When OADP Is Not Enough: Why Enterprises Turn to Trilio

Amazon Elastic Kubernetes Service simplifies cluster operations through AWS’s managed control plane, but disaster recovery planning remains the operator’s responsibility. AWS Backup for EKS provides managed EBS snapshot scheduling, but application-aware recovery isn’t covered out of the box. Advanced scenarios, like Kubernetes resources, coordinating distributed stateful workloads, and orchestrating cross-region failover, require additional tooling.

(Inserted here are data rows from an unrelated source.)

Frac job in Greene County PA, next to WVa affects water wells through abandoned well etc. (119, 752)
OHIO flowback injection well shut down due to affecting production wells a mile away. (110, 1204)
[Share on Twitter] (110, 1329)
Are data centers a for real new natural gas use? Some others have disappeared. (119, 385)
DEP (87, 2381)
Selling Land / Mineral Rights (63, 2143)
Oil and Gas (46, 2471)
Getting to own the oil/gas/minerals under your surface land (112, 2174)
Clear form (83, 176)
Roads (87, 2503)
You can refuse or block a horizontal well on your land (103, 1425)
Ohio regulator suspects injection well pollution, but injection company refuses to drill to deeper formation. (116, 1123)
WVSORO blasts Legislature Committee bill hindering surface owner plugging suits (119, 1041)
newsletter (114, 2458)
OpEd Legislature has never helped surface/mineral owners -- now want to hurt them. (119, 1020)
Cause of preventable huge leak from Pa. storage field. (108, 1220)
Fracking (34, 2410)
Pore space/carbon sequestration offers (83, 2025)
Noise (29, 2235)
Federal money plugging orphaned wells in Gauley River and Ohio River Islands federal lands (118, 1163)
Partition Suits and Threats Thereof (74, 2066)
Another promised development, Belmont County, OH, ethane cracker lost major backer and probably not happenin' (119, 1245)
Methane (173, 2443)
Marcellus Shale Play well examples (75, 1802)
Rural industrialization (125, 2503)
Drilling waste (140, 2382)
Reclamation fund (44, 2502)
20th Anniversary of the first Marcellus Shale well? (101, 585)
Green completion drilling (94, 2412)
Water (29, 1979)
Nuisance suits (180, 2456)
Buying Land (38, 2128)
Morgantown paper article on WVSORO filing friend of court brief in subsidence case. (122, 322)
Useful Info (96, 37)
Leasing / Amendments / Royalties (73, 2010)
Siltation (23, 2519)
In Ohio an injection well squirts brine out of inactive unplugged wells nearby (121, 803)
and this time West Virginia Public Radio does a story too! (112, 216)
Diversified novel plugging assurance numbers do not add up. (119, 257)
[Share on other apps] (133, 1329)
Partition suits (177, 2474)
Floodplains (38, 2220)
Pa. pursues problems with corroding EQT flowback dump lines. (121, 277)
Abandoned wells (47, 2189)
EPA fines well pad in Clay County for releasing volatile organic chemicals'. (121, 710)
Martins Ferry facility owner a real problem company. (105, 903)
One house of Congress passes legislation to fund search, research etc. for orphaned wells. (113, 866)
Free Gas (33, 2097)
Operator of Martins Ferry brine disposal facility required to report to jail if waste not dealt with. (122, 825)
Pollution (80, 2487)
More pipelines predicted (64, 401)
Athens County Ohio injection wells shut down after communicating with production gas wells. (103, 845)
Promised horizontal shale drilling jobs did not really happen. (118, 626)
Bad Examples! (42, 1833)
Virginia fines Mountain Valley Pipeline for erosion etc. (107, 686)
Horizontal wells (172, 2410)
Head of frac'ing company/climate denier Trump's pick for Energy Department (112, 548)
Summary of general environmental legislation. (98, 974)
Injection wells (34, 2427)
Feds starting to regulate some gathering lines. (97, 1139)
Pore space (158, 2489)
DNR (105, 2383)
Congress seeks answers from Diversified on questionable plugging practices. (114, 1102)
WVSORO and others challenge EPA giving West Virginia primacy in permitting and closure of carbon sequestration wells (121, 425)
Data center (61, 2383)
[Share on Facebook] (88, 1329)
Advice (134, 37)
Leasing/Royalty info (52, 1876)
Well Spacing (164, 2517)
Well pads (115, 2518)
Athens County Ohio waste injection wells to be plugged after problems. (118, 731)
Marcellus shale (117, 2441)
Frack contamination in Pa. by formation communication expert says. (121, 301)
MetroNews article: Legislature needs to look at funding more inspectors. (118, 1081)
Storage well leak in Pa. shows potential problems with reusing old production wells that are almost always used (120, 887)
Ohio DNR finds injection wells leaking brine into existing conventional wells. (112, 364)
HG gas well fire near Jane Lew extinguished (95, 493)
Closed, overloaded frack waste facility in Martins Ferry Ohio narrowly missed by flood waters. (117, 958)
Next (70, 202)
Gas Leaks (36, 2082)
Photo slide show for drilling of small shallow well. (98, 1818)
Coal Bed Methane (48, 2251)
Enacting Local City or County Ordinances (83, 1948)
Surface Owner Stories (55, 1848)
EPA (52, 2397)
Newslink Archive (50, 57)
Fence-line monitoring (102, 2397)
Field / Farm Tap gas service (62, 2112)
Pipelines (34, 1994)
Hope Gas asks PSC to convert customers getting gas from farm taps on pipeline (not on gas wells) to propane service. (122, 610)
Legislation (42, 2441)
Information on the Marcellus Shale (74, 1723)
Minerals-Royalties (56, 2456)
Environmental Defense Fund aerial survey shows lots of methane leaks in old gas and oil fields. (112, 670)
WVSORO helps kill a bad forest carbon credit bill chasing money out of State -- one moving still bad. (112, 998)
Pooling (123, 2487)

Most organizations layer Velero or commercial solutions on top of AWS Backup for comprehensive DR capabilities. For some workloads, Velero’s community-supported functionality combined with manual procedures suffices. For others, cross-region IAM complexity, strict RTO requirements under one hour, or the need for guaranteed incident support adopting enterprise solutions with AWS Marketplace integration.

This article examines five best practices for building resilient EKS environments, starting with baseline protection and progressing through cross-region failover, application consistency, testing rigor, and solution selection aligned with operational maturity.

Summary of key EKS disaster recovery best practices

Best practiceDescription
Establish baseline DR protectionDeploy Velero with AWS plugin for EBS snapshot management, configure IAM roles for cross-account access, and validate basic restore operations within regions. Native AWS Backup for EKS handles infrastructure snapshots effectively but lacks application awareness, Kubernetes resource coordination, and orchestration for cross-region restores.
Address cross-region failover complexityVelero enables backup replication to S3 buckets in alternate AWS regions but requires manual resource modification during restore. Organizations must choose between documented manual procedures (acceptable for infrequent DR) or automated restore transforms (necessary for regular testing and strict RTO requirements under an hour).
Orchestrate application-consistent backupsVelero hooks provide per-pod consistency commands, but production environments require coordinated execution across distributed applications. Implement dependency-aware backup workflows that ensure that databases complete quiescing before dependent services snapshot EBS volumes and capture Kubernetes resources.
Test DR procedures regularly and measure RTOSchedule quarterly DR tests using isolated VPCs and separate AWS accounts to validate backup integrity and measure actual recovery times. Test results often reveal gaps between theoretical RTO estimates and real-world restore duration, including EKS cluster provisioning, VPC peering setup, IAM policy updates, and S3 data transfer delays.
Choose solutions aligned with operational maturityMatch DR tooling to team expertise, on-call capabilities, and acceptable risk during production incidents. Community-supported Velero and vendor support with AWS Marketplace integration represent different risk/cost tradeoffs that organizations should evaluate based on the business impact of extended outages.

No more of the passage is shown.